In den Betriebsratsräumlichkeiten füllen Bogestraner Formulare aus. Schließlich wollen sie ihr Streikgeld bekommen. In der Raucherlounge steht ein streikender Kundenberater. »Wir leisten uns Zehntausende Hilfspolizisten in Afghanistan«, ärgert sich der Mittvierziger. »Die verteidigen am Hindukusch meine Freiheit, den ganzen Tag malochen zu gehen und kein Geld für ein Auto zu haben.«

Er zieht an seiner Elektro-Zigarette. »Wir werden 3,5 Prozent durchsetzen, dann habe ich 60 bis 70 Euro mehr im Monat. Peanuts! Aber«, so sagt er zu seinem Nachbarn, der eine richtige Zigarette qualmt, »Du verdienst als Straßenbahnfahrer ja ein bisschen mehr als ich.«

Doch auch sein Gesprächspartner hat Grund zur Klage: »Beim letzten Mal haben wir 1,7 Prozent durchgesetzt, da haben wir das Arbeitgeberangebot quasi eins zu eins übernommen. Sowat geht gar nicht!« Wehmütig erinnert er sich an seine Jahre in der Metallindustrie: »Acht Prozent gefordert, sieben durchgesetzt. Zack!«

Doch das »Goldene Zeitalter des Kapitalismus« (Eric Hobsbawm), es ist längst Geschichte.

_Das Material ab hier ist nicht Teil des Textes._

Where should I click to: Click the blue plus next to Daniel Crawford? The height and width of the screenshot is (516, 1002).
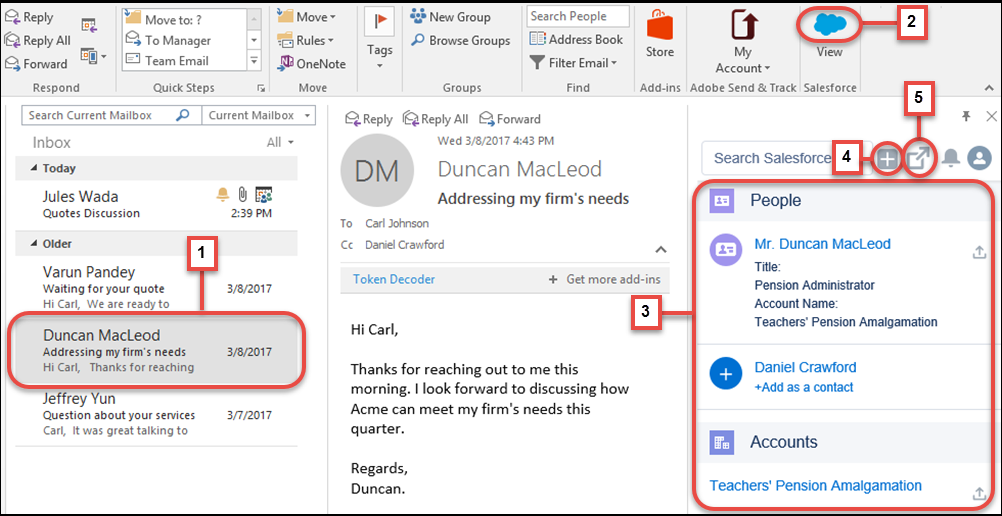[x=725, y=375]
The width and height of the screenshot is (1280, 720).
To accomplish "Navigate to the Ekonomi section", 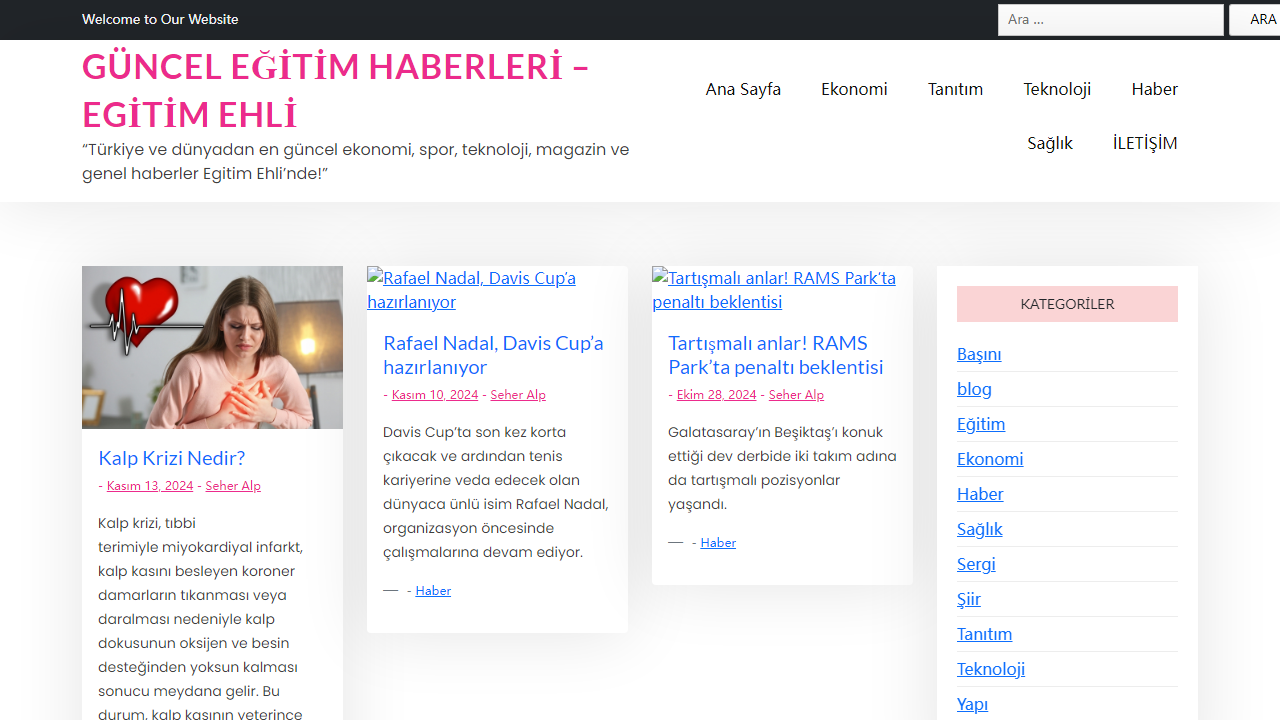I will click(854, 89).
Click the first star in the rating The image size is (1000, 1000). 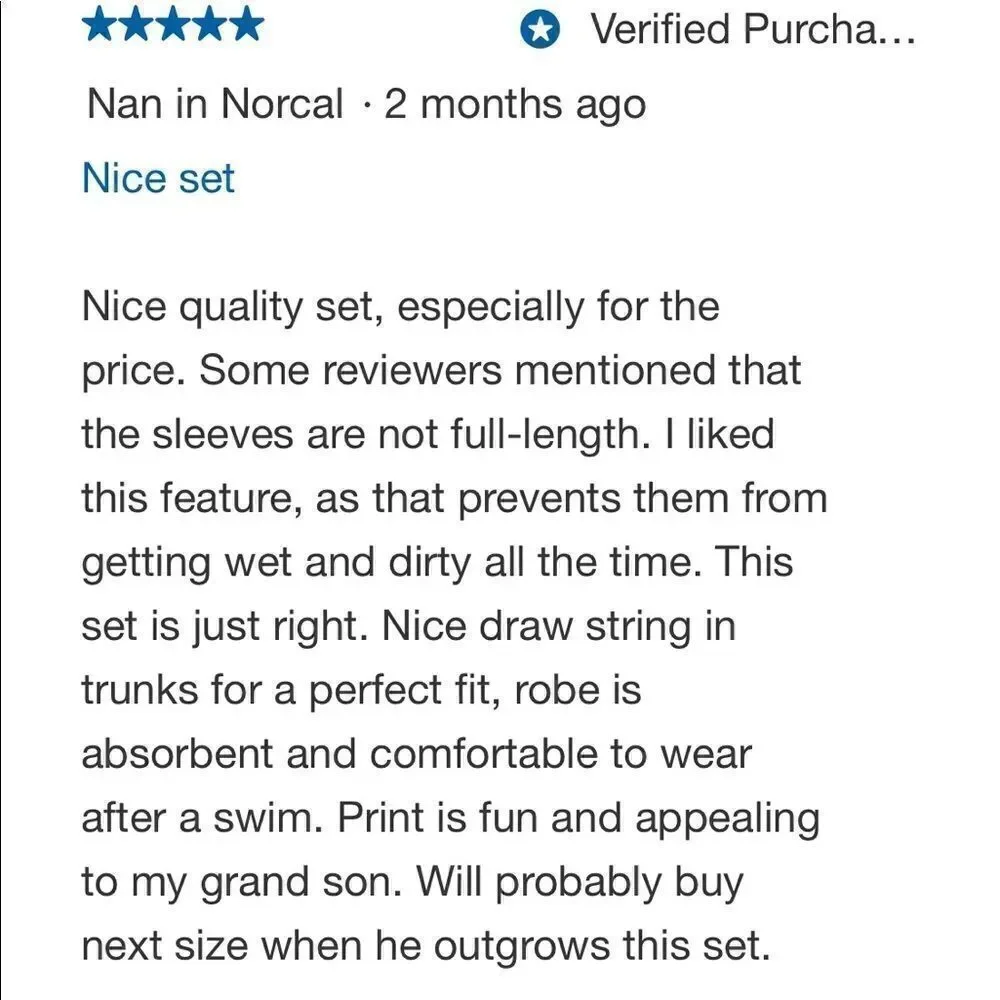99,26
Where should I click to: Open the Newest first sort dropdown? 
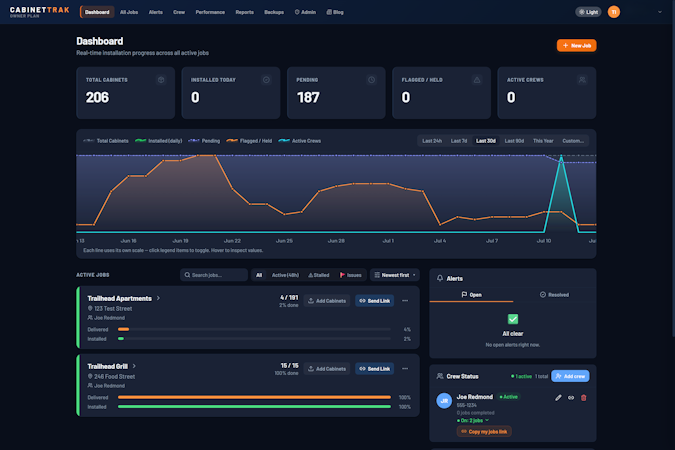point(395,275)
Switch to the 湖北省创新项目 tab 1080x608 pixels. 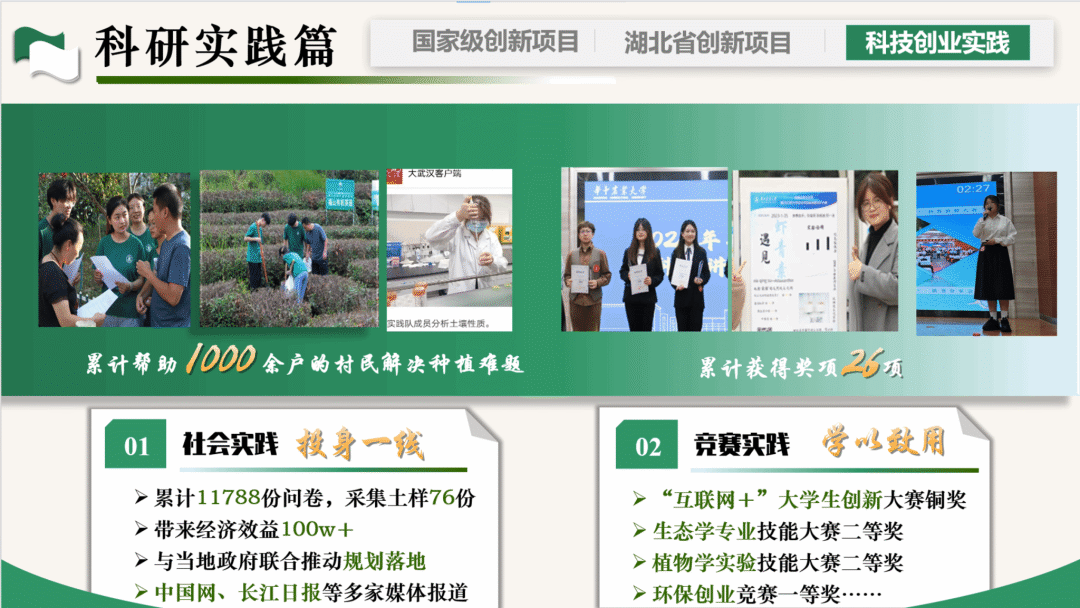click(707, 43)
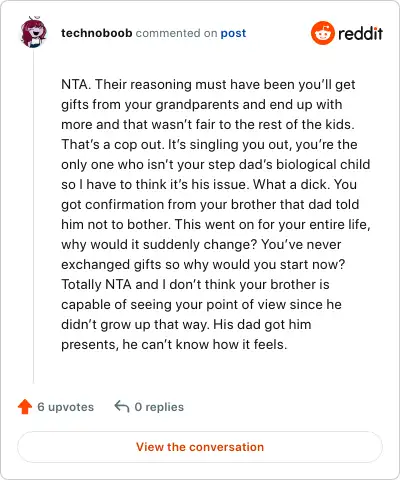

Hinzu kommen regions-spezifische Probleme: Wie alle Ruhrpott-Städte wird auch Bochum vom Strukturwandel weg von Kohle und Stahl gepeinigt. Oberbürgermeisterin Ottilie Scholz lud unlängst die Bürger ein, eigene Sparideen zu unterbreiten. Als Ergänzung zu jenen 166 Grausamkeiten, die die SPD-geführte Obrigkeit bereits eigenständig ersann.

Die öffentlichen Kassen sind leer. Stimmt! Doch für Siglinde Salewski ist das nur die eine Hälfte der Wahrheit: »Unsere unsere Taschen sind auch leer, sagen unsere Mitarbeiter«. Dann berichtet die Betriebsrätin vom Druck der Basis: Eine vier vor dem Komma müsse sein, sonst drohe ver.di Ärger. »Die Kolleginnen und Kollegen wollen endlich mehr Geld sehen«, sagt Salewski und zupft an ihrem ver.di-Plastikleibchen.